=== Task details ===
Lines with the word "starting" are the answer; copy each of them from the data below.

=== Material for the task ===
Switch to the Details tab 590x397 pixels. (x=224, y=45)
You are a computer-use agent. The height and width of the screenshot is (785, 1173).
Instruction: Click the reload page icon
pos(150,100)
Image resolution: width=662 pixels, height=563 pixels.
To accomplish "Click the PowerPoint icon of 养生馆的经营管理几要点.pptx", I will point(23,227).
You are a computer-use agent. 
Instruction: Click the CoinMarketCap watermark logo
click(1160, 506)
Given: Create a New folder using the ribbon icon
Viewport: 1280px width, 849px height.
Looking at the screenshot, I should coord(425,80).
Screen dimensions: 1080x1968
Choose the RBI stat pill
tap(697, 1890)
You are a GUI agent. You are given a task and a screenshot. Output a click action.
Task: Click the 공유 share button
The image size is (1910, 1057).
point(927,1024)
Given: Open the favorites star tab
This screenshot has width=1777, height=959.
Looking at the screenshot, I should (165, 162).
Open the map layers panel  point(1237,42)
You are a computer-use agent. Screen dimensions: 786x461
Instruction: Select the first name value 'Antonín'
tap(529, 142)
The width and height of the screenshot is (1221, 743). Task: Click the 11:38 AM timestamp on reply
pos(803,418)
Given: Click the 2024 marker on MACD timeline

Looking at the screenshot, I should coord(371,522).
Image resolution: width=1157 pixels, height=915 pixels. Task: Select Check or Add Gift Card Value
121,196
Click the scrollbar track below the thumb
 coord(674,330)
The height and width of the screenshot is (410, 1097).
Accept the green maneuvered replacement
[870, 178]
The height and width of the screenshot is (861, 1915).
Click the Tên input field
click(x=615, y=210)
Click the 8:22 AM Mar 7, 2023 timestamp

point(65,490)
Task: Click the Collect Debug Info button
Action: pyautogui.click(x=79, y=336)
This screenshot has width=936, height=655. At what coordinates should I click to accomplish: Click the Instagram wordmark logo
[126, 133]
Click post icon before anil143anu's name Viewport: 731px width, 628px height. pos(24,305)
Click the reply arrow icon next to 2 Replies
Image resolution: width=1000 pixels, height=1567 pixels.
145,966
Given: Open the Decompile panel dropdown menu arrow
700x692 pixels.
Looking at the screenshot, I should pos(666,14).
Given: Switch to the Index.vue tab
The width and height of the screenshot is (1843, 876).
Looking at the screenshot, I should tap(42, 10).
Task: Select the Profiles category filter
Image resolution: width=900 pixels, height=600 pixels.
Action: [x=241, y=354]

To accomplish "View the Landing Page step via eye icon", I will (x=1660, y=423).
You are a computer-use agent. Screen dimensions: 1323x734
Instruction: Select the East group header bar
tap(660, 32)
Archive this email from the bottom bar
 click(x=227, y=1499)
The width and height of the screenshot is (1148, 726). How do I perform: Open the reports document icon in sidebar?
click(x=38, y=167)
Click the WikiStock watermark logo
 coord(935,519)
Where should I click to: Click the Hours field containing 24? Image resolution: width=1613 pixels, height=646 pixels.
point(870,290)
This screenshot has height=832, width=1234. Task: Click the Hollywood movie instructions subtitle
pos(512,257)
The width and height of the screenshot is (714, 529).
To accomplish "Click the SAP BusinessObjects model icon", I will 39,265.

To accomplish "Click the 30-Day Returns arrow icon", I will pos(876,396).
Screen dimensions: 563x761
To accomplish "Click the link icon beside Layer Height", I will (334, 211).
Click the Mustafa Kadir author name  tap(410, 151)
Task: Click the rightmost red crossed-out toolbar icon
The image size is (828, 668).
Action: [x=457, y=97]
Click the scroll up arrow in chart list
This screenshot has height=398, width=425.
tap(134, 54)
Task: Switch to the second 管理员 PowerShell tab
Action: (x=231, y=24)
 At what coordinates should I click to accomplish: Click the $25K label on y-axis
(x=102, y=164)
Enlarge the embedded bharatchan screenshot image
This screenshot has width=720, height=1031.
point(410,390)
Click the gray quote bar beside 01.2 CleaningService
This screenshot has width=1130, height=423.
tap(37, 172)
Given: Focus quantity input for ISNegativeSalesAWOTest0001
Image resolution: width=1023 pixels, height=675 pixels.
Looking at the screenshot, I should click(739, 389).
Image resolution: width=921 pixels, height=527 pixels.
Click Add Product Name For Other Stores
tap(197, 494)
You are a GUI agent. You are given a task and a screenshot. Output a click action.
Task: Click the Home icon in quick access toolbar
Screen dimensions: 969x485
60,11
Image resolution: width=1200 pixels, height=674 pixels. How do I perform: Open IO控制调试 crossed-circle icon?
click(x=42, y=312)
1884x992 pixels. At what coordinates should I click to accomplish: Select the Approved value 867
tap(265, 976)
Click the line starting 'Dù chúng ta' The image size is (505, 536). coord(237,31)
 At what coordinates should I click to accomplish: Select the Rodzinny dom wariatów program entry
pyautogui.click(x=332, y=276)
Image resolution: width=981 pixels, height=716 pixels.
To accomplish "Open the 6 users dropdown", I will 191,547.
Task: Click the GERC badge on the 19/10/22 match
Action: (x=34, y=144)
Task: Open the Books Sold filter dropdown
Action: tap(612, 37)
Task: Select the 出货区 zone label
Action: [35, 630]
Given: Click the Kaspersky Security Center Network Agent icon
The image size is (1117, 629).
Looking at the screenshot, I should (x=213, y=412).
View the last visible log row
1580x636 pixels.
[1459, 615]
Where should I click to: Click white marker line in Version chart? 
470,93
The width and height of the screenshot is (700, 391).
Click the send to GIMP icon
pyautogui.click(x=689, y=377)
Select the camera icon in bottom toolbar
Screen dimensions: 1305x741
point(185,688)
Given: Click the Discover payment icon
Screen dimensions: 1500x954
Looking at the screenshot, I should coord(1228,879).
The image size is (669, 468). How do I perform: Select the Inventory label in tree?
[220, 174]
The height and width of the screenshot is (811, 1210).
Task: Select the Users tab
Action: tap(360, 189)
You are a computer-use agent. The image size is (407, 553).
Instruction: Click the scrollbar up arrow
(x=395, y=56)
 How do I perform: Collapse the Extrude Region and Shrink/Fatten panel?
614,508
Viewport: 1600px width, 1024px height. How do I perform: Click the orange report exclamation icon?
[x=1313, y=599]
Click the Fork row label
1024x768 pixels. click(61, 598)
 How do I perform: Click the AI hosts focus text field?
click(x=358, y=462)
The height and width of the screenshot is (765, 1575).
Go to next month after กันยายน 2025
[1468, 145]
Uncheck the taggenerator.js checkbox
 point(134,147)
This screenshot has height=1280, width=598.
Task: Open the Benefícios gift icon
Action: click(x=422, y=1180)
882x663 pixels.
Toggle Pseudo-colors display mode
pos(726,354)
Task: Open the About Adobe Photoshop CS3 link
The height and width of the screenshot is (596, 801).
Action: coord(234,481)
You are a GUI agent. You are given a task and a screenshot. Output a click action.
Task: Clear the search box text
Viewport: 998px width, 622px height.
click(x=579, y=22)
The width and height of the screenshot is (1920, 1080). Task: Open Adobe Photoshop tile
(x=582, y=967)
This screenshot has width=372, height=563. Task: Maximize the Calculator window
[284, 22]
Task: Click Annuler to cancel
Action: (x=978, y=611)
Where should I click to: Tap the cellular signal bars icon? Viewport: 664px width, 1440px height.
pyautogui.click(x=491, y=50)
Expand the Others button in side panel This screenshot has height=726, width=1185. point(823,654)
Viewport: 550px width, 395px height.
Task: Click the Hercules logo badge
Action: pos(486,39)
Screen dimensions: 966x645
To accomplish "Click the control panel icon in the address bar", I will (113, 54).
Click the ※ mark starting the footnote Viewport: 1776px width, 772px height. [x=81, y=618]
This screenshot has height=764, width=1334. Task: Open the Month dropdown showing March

=== Task solution ===
Click the line starting 'Dù chúng ta' The image size is (505, 536). coord(237,31)
Click the ※ mark starting the footnote Viewport: 1776px width, 772px height. [x=81, y=618]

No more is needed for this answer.